Gamma-Ray Spectrometers for the Assay of Complex Mixtures of Low Concentration of Radionuclides in Environmental and Biological Materials

Abstract

Solid state detectors, especially Ge(Li) drifted diodes, have given the biologist a new and powerful tool for determining the identity of radioactive species in biological samples. Often these samples contain very low quantities of radioactivity in a complex mixture of radionuclides. High resolution, maximum counting efficiency, suppression of background and Compton radiation and enhancement of photopeaks are required. A series of gamma-ray spectrometers has been developed to assay radionuclides in biological materials. These spectrometers have incorporated features that facilitate achieving these requirements. Samples up to 8.5 cm in diameter and 2.5 cm thick are now routinely analyzed. A range of gamma and x-ray energies from a few kilovolts to 2.5 Mev can be analyzed.

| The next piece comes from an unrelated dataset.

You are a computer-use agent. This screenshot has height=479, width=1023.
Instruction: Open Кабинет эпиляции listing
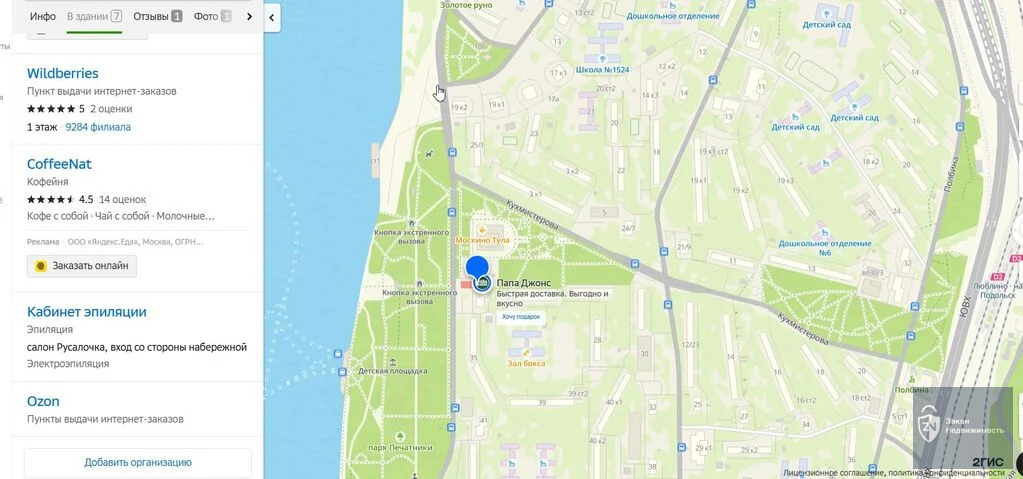[x=87, y=312]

Since the probability becomes rather high above 1 Mev that the favored gamma interaction within the Ge(Li) detector will be a Compton event with the resultant photoelectron interfering with the spectrum below the initial gamma-ray energy, it is necessary to suppress this type of interaction. This has been achieved by surrounding the Ge(Li) detectors with a scintillator for detecting scattered Compton photons. A method is described to enhance both anticoincidence and coincidence events. Both NaI(Tl) and plastic scintillators are used as anticoincidence shields. The optimum anticoincidence shield may not be a simple annulus. Some arguments and preliminary results are given to show the advantages of totally surrounding the Ge(Li) with a scintillator for 4 π Compton suppression. The Compton shields vary from 9 inches in diameter for NaI(Tl) to 30 inches for plastic.